Free and conjugated GABA in human cerebrospinal fluid: Effect of degenerative neurologic diseases and isoniazid

Abstract

γ-Aminobutyric acid (GABA) was measured in CSF as such and following acid hydrolysis by the ion-exchange/fluorometric method. The conjugated GABA level was obtained by subtracting the free GABA level from the total GABA level. Results showed that at room temperature, while the free GABA level increased, the level of conjugated GABA decreased in a linear fashion during the first 24 h ( r = −0.974; P < 0.001).

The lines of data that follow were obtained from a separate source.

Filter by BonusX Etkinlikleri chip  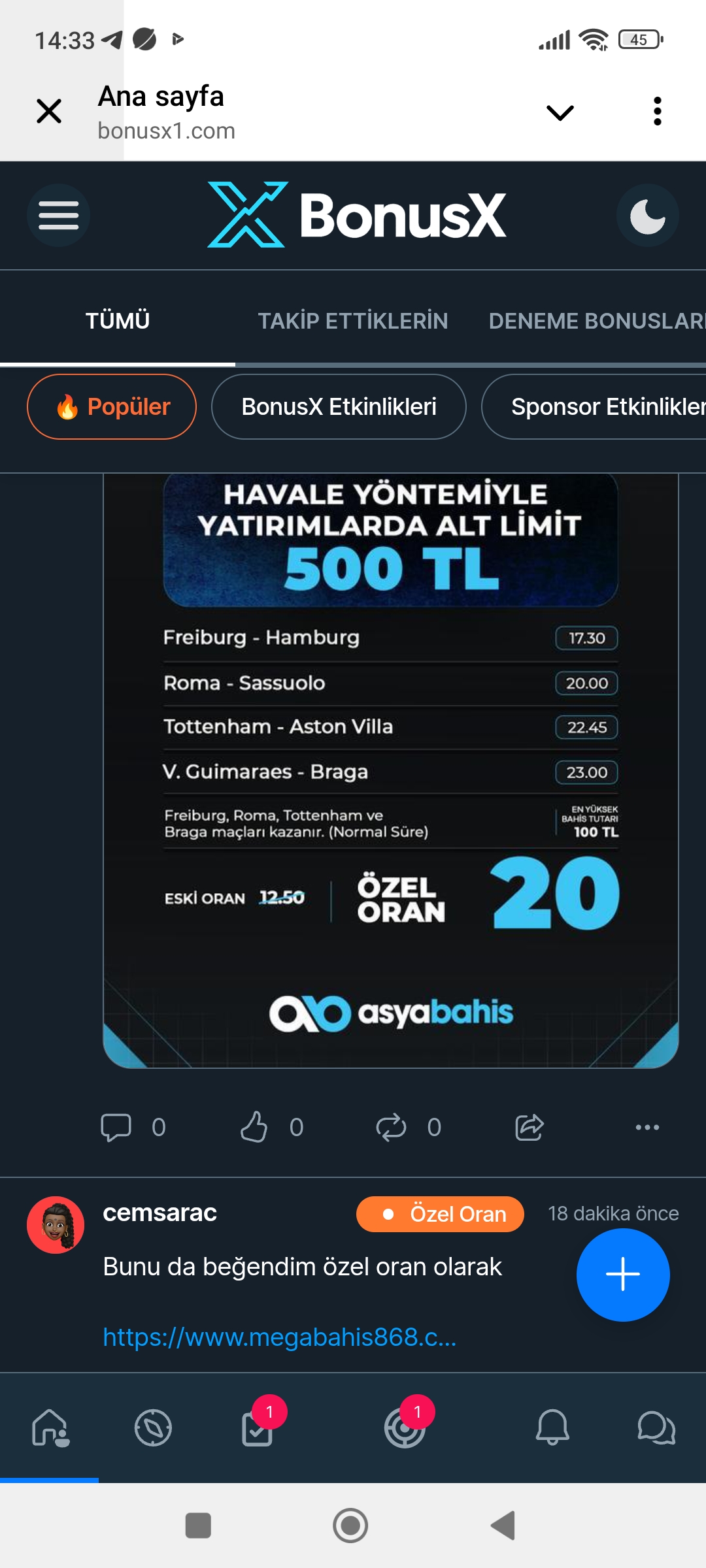339,406
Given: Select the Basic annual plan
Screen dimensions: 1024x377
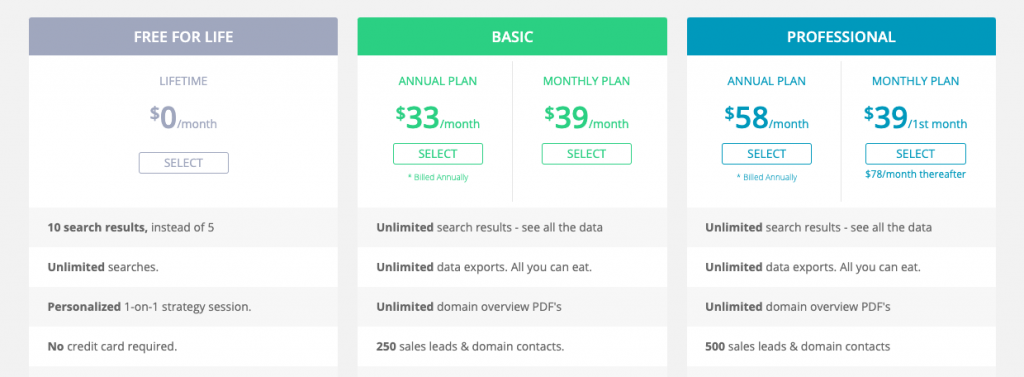Looking at the screenshot, I should (438, 154).
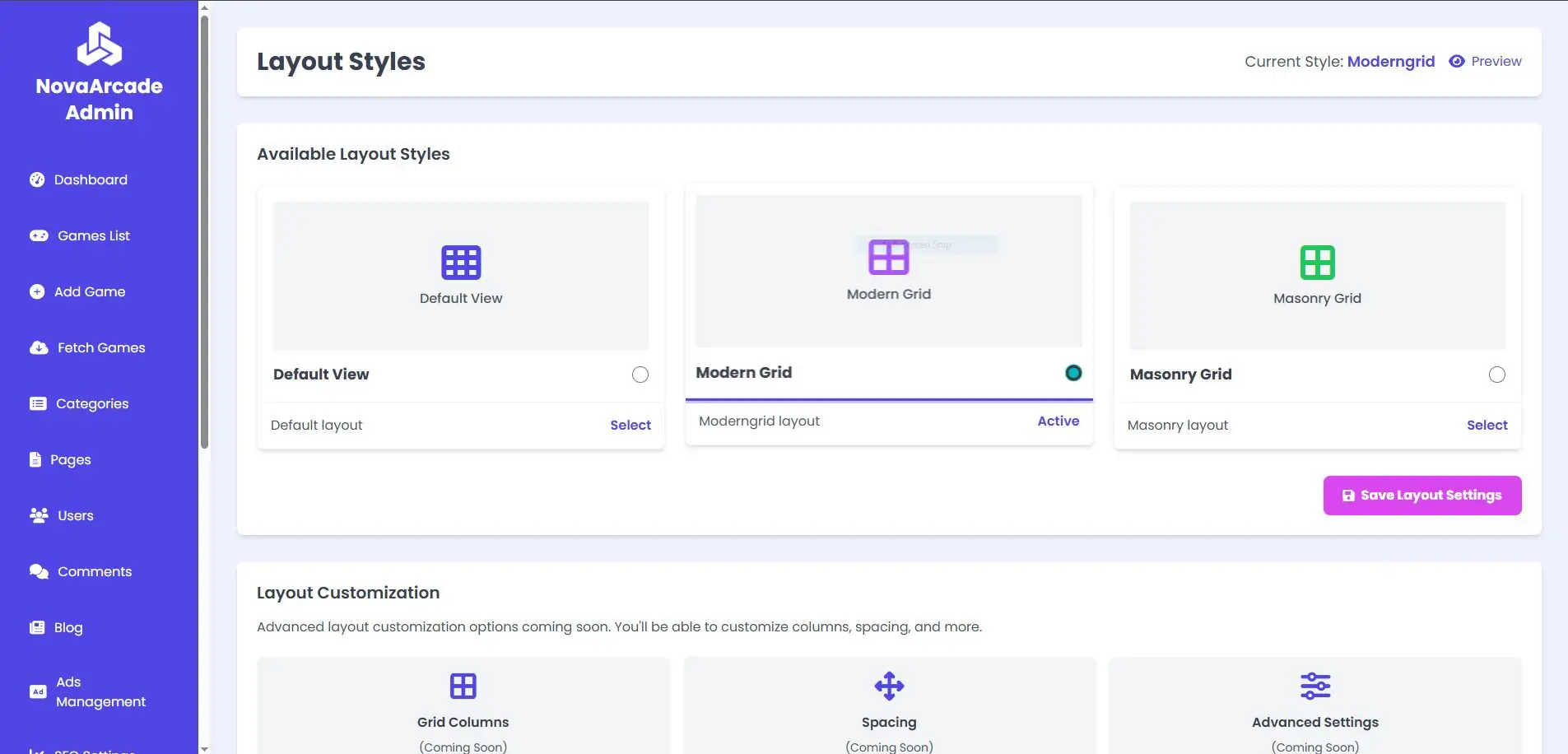The image size is (1568, 754).
Task: Click the Games List gamepad icon
Action: (x=39, y=235)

Aging and CSF conjugated GABA levels were inversely correlated ( r = −0.613; P < 0.05). Unlike free GABA levels, the levels of conjugated GABA were not altered in Huntington's disease, Parkinson's disease, cerebellar ataxias, dementias, epilepsy and multiple sclerosis compared to controls. In patients with Huntington's disease, on administration of isoniazid at 900 mg/day, along with pyridoxine at 100 mg/day, a 4-fold increase of both free ( P < 0.005) and conjugated GABA ( P < 0.0025) was seen. The results indicate that while total GABAergic peptides are not altered in several of the neurologic disease studied, drugs such as isoniazid and/or pyridoxine can significantly elevate both free and conjugated GABA levels in human CSF.